引っ越しという語源は不明な所が多いのですが、「引く」という字と「越す」という字で形成されています。これは私の勝手な解釈ですが、引くというのは執着から離れることであり、越すは向こう側へと往くという気がしています。今までの自分の我欲を離れて執着を手放し、新たな自分の生き方を見つめて生まれ変わっていくということです。

人生には節目があり、何度もその機会は訪れます。その都度、生まれ変わり素直になれるかどうかが試されるように思います。

引っ越しは他にも「家移り」という言い方もし、家を移るというのは本来の家人として在るべき姿になるということでもあります。一家という考え方で、人は所属する場所に入ることは一家の一員になるということです。

その家人として恥じることのない自分でいるのは、誰がみていようが見ていまいが恥ずかしくないような生き方や暮らしを実践していくことのように思います。

よく一家のことを「一門」という言い方をし、同じ師を持つ人たちを同門といい、その家のものであることを一族ともいい、一門であることに誇りを持つのです。一門であるからこそ「一門の名折れ」という言い方もあり、その生き方こそが一家の生き方だと自戒する意味でも使われます。

家が移るというのは、単なる部屋が変わるだけではなく本来は家が変わるわけですからその覚悟をもって引っ越すのが古来の引っ越しの意味だったのではないかと思います。

どんな家に生まれてくるかは選べませんが、どんな一門に入るかは縁があれば自分で選べます。師に恥じないような生き方や、同志や仲間に恥ずかしくない自分であることが誇りにもなります。

引っ越しの手伝いをしながら、新たな暮らしをはじめる仲間に応援のエールを贈りたい気持ちです。新たな生活では実践こそが恩返しだとし、一期一会の挑戦を愉しんでいけるといいなと思います。

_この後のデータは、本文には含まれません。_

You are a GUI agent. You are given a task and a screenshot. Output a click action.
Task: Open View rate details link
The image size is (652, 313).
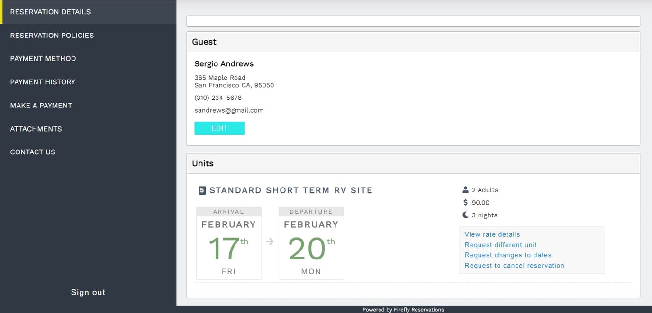[x=492, y=234]
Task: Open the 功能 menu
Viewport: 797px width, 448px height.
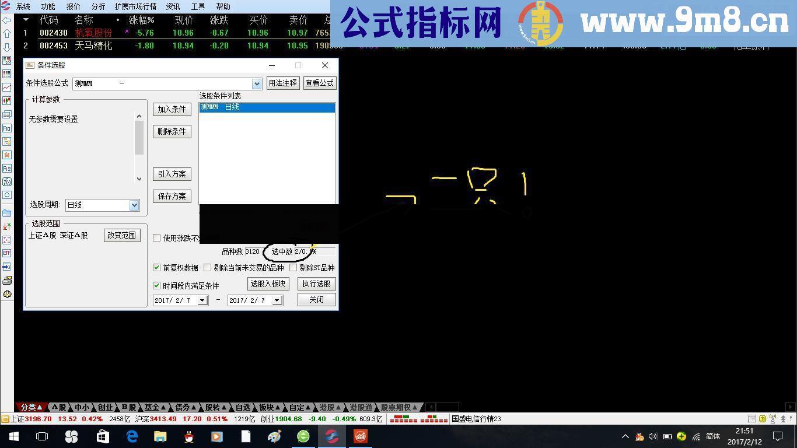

環境が変わるというのは自分の心の環境が変わるということですから、環境が変わる前に自分が変わっているということに気づくことが環境の本質であろうと思います。今回の引っ越しのお手伝いを通して私も学び直してみたいと思います。

  1. コメント

    里仁篇に「君子言に訥にして、行ひに敏ならんと欲す。」があります。この言葉が浮かび感じるのは、今回の一件は学びが多く自分にとっての引越しとは何かと考える点です。自分の価値観からではなく全体にとってどうか、その視点に立って考える。それは正直難しくその前に自分自身の価値観や感情に陥ります。そして言動に矛盾を感じるのは自分に思い当たる点があるからなのだと感じます。これまでにとらわれず、これからのありたい方を求め実戦を積んでいきたいと思います。

  2. コメント

    その場所、その場所には、「独特の空気、磁場、波動」というものがあります。その土地の歴史やそこに暮らす人達の考え方等によって、そこの「環境」が成り立っています。そこに「縁」のある人たちや、そこに相応しい心境の人たちが、自然と引き寄せ合ってくるのでしょう。「引っ越し」とは、「そこの世界に入り、そこを生活圏とする」ということです。それは、とても大きな「環境変化」であり、人生としてもひとつの「転機」となります。自分の「環境」には、自分の「こころ」が反映されますから、新しい環境を通して、「自己の変化」をしっかりつかんでおくことが大事でしょう。

  3. コメント

    まさに場と場所の違いが感じられる引っ越しの手伝いでした。荷物を運び出した後の部屋は場から場所に戻りましたが、ほんの一時でも仲間と鍋を食したその物語はそのまま心に残っています。そして新たに移った家は入った瞬間に善い場所だと感じましたが、その場所を心を籠めて整えていくと、まるで脈動し命を吹き返したように、これからまた物語が始まっていくことを感じました。場所の善し悪しは確かにあるかもしれませんが、それ以上に大切なのはそこを整えていく自分たちであることを忘れず、場づくりというものを体得していきたいと思います。

  4. コメント

    入社してから10年で四回の引越しを経験しました。最初は実家から自立の為、次は結婚、その次は保育園、その次は妻の体調、それぞれその時々に大切にしたいものがあり、引越しましたが、どの引越しも本当にタイミングやご縁が抜群で沢山の学びを頂きました。自分の魂が磨かれ喜ぶ暮らしを環境として用意する事は簡単ではなく、毎日必死で、そして長いスパンがかかるものなのだと感じます。まずは魂が毎日喜んでいるか、磨かれているかを振り返り、環境を整えて行きたいと思います。